Cour d’appel de Grenoble, le 12 avril 2011, n°10/02001

La veuve d’un salarié décédé d’un cancer du larynx sollicite la reconnaissance du caractère professionnel de cette maladie. Une déclaration est déposée le 28 novembre 2007. La caisse primaire notifie un recours à délai complémentaire le 3 mars 2008. Elle signifie un premier refus de prise en charge le 20 mai 2008, avant l’expiration du délai complémentaire. Après avis défavorable du comité régional, un second refus est notifié le 2 juillet 2009. Le tribunal des affaires de sécurité sociale rejette la demande. La veuve forme un appel en invoquant la reconnaissance implicite du caractère professionnel, la caisse ayant selon elle dépassé les délais légaux d’instruction. La Cour d’appel de Grenoble, le 12 avril 2011, confirme le jugement. Elle estime qu’une notification de refus, même provisoire, interrompt le délai et empêche toute reconnaissance implicite. Elle valide également les avis des comités régionaux. La question est de savoir si le non-respect des délais par la caisse entraîne de plein droit la reconnaissance de la maladie professionnelle. L’arrêt répond par la négative en consacrant l’effet interruptif d’une décision de refus expresse.

L’arrêt écarte d’abord la reconnaissance implicite par une interprétation stricte des délais procéduraux. La Cour rappelle les termes des articles R. 441-10 et R. 441-14 du code de la sécurité sociale. Le premier délai de trois mois court à compter de la réception de la déclaration. La caisse peut notifier un délai complémentaire de trois mois en cas d’enquête nécessaire. “À l’expiration de ce nouveau délai et en l’absence de décision de la caisse, le caractère professionnel est reconnu.” En l’espèce, la caisse a notifié un premier refus le 20 mai 2008. Ce jour était antérieur à l’expiration du délai complémentaire, lequel courait jusqu’au 26 mai. La Cour en déduit qu’il y a eu décision expresse dans le délai. Elle affirme que “la notification fût-elle provisoire du refus de prise en charge a fait obstacle à la décision implicite de reconnaissance.” Cette solution s’appuie sur un arrêt de la deuxième chambre civile de la Cour de cassation du 16 septembre 2010. L’interprétation est formelle : le législateur a voulu éviter une reconnaissance automatique dès lors que la caisse a statué. La volonté de clarté et de sécurité juridique prime. La solution protège l’assureur social d’une sanction procédurale trop rigide. Elle peut cependant sembler défavorable aux ayants droit. Ceux-ci pourraient estimer que le refus initial, dépourvu de l’avis du comité régional, est prématuré. La Cour n’examine pas ce point, considérant que la régularité formelle est suffisante.
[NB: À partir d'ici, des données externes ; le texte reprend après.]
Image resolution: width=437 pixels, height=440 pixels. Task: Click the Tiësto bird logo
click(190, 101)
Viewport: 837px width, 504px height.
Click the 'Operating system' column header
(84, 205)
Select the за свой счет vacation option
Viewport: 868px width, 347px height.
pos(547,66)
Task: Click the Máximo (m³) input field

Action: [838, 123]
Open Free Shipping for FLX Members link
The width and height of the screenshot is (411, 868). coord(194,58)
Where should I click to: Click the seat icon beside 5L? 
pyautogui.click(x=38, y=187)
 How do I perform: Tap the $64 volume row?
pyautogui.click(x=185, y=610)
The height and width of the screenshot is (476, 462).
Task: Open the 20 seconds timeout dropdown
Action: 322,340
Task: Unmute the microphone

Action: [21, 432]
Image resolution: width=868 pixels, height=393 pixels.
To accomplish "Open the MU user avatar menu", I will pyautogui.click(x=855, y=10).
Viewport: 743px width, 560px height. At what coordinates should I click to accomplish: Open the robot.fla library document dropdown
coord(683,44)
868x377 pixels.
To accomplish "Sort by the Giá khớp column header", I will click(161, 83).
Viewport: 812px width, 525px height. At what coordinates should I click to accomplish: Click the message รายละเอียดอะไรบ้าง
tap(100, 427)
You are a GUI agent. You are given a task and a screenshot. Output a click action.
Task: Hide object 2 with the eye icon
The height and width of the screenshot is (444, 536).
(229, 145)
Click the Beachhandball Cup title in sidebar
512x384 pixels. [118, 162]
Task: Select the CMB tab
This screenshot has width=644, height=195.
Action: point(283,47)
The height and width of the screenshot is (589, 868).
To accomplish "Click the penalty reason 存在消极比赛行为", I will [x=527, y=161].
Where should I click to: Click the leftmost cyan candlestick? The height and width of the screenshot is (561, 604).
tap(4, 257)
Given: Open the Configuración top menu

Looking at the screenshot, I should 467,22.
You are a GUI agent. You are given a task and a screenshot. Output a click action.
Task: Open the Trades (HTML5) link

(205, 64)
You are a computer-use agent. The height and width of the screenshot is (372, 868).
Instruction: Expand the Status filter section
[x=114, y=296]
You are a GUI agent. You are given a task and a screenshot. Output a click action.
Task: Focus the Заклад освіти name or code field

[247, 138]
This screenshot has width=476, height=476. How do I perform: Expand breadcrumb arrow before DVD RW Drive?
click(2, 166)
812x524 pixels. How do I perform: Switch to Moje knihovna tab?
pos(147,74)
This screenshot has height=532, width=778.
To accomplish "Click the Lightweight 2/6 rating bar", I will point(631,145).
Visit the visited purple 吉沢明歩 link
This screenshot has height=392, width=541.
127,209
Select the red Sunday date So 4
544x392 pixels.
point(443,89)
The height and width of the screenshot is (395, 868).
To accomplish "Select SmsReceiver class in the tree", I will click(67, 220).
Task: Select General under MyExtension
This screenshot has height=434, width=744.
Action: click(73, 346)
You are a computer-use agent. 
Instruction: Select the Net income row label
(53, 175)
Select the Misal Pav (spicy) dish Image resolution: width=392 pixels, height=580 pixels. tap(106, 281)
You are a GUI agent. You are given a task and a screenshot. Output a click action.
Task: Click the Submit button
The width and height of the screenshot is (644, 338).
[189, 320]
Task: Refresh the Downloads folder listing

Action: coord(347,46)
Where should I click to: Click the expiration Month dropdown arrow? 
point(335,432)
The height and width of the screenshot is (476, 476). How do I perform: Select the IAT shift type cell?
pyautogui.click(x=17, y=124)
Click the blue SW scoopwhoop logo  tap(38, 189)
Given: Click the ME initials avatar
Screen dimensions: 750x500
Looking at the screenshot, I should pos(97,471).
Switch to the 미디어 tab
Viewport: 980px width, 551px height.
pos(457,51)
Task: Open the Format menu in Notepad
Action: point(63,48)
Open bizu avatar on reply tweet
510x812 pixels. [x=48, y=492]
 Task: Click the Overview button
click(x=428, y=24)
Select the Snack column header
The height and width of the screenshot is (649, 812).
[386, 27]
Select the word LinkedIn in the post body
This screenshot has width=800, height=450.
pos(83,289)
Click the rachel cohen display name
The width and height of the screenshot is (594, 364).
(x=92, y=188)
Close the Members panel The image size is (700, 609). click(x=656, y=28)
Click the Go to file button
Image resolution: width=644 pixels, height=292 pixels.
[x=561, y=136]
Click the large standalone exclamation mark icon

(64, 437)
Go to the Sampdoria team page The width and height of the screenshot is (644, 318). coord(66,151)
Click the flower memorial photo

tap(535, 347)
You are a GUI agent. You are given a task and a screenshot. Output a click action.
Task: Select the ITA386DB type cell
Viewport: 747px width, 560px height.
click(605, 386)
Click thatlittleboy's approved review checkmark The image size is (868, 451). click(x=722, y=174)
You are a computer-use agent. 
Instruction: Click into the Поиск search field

L’arrêt consacre ensuite la primauté de l’expertise médicale sur les vices procéduraux. La Cour relève que “l’appelante ne produit aucun élément de nature à remettre en question les deux avis concordants des comités régionaux.” Ces avis concluent à l’absence de lien direct et essentiel avec l’activité professionnelle. Le cancer du larynx ne figure pas au tableau des maladies professionnelles pour les métiers d’artificier. La procédure de reconnaissance hors tableau exige la preuve d’un lien étiologique certain. La charge de cette preuve incombe au demandeur. En l’absence d’éléments nouveaux, les juges s’en remettent à l’expertise spécialisée. Cette solution est classique en matière de sécurité sociale. Elle assure l’unité et la cohérence des décisions en matière médicale. Elle évite que des irrégularités de procédure n’aboutissent à une indemnisation sans fondement scientifique. Toutefois, cette rigueur peut être critiquée. Elle place le requérant dans une situation difficile face à une expertise administrative. La lourdeur de la preuve peut décourager des demandes légitimes, notamment pour des pathologies multifactorielles. L’arrêt ne discute pas de l’exposition alléguée à l’amiante, facteur de risque reconnu pour ce cancer. Il se borne à constater la concordance des avis. Cette approche restrictive limite la portée de l’arrêt à un contrôle minimal du raisonnement médical.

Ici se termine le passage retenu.